In 2009 accelerating "Airy like" beams were observed for the first time in material, notably a system with optical nonlinear behaviour, by a joint team of Pavia University and L'Aquila University (Italy). Subsequently, this kind of beam was investigated in 2011 and 2012 mainly by the teams of University of Central Florida.

 Since then, Airy beams have been demonstrated for other types of equations such as the Helmholtz equation and Maxwell's equations. Acceleration can also take place along a radial instead of a cartesian coordinate, which is the case of circular-Airy abruptly autofocusing waves and their extension to arbitrary (nonparabolic) caustics. Acceleration is possible even for non-homogeneous periodic systems. With careful engineering of the input waveform, light can be made to accelerate along arbitrary trajectories in media that possess discrete or continuous periodicity.

In 2018, scientists determined the cubic phase of Airy beams in a system analogous to surface gravity water-waves.

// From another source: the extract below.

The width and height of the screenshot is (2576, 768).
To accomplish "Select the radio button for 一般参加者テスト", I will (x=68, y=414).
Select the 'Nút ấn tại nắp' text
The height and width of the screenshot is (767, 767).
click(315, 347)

Using an external hydrodynamic linear potential, they were also able to decelerate the Airy beam analog and halt the self-accelerating front of the Airy beam.

In 2022, a team demonstrated the accelerating nature of Airy beams of terahertz (THz) radiation imaging of objects that were partially obscured by an opaque beam block.

==Mathematical description==

Using the notation of the original treatment of, we consider solutions $\psi(x,t)$ of the Schrödinger equation
for a particle of mass $m$ evolving freely in time, $t$, along a one-dimensional spatial coordinate, $x$:

$i \hbar\frac{\partial \psi(x,t)}{\partial t} = -\frac{\hbar^2}{2m}\frac{\partial^2 \psi(x,t)}{\partial x^2}$,

where $\hbar = h/(2 \pi)$ is the reduced Planck constant and $i$ is the imaginary unit.

As shown in, a solution to that equation is

$\psi(x,t) = \mathrm{Ai} \left[ \frac{B}{\hbar^{2/3}} \left( x - \frac{B^3 t^2}{4 m^2}\right) \right] e^{\left( i \frac{B^3 t}{2 m \hbar} \right) [x - ( \frac{B^3 t^2}{6 m^2} )]}$,

where $\mathrm{Ai}$ is the Airy function and $B$ is chosen so as to fit initial conditions at $t = 0$. It is evident from this expression that the profile $|\psi(x,t)|^2$ undergoes uniform acceleration at a rate of $a = B^3/(2m^2)$.

In actual experimental practice, Airy beams of light, electrons and neutrons have been approximated by programming wavefunctions with spatial light modulation or diffractive elements.

==Experimental observation==

Georgios Sivilioglou, et al. successfully fabricated an Airy beam in 2007. A beam with a Gaussian distribution was modulated by a spatial light modulator to have an Airy distribution. The result was recorded by a CCD camera.

Airy beams of electrons were demonstrated in 2013 by Voloch-Bloch, et al., using diffraction of electrons by a nanoscale hologram.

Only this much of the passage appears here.